Le 14 octobre, l'Organisation mondiale de la santé a publié les statistiques mondiales les plus récentes sur la tuberculose, notamment les suivantes :
- En 2019, environ 10 millions de personnes ont contracté la tuberculose.
- 1,4 million de personnes sont décédées de la tuberculose en 2019.
- La tuberculose reste l'une des 10 principales causes de décès dans le monde et la principale cause d'un seul agent infectieux (au-dessus du VIH / SIDA).
Article à venir
L'un des anciens membres de l'équipe de recherche, le Dr Athina Meletiou, a rédigé une ébauche de document sur les résultats du projet avant de déménager dans une nouvelle institution. Le chercheur principal, le Dr Anna Croft, et le dernier membre de l'équipe permanente, le Dr Marko Hanževački, examinent ce projet et feront des mises à jour si nécessaire. Nous informerons tout le monde une fois qu'ils auront terminé et soumettrons l'article à des revues académiques pour qu'il soit examiné pour publication.
Bienvenue, Connor
Dans la mise à jour du mois dernier, nous avons mentionné qu'un nouvel étudiant fera partie de l'équipe de recherche pour une rotation de huit semaines, et il a rejoint l'appel de recherche de ce mois-ci.
Connor McGee est doctorant dans le programme de formation doctorale en biosciences de l'Université de Nottingham. Pour l'une de ses rotations de projet, il a rejoint l'équipe de recherche Croft sous la supervision d'Anna Croft et de Christof Jager pour étudier les propriétés structurelles des acides mycoliques dans la paroi cellulaire de la tuberculose.
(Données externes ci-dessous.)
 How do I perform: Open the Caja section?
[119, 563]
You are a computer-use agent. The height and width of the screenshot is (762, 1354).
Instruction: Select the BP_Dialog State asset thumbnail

Auparavant, Connor a terminé sa maîtrise en psychologie, en se concentrant sur la modélisation mathématique des systèmes neuronaux et gliaux. Son principal intérêt de recherche concerne l'utilisation de méthodes de calcul pour étudier les relations structure-fonction dans une gamme de sujets biologiques, y compris les neurosciences, la biologie cellulaire et les systèmes moléculaires. Il s'intéresse également au développement de méthodologies à la fois en analyse de données et en modélisation mathématique.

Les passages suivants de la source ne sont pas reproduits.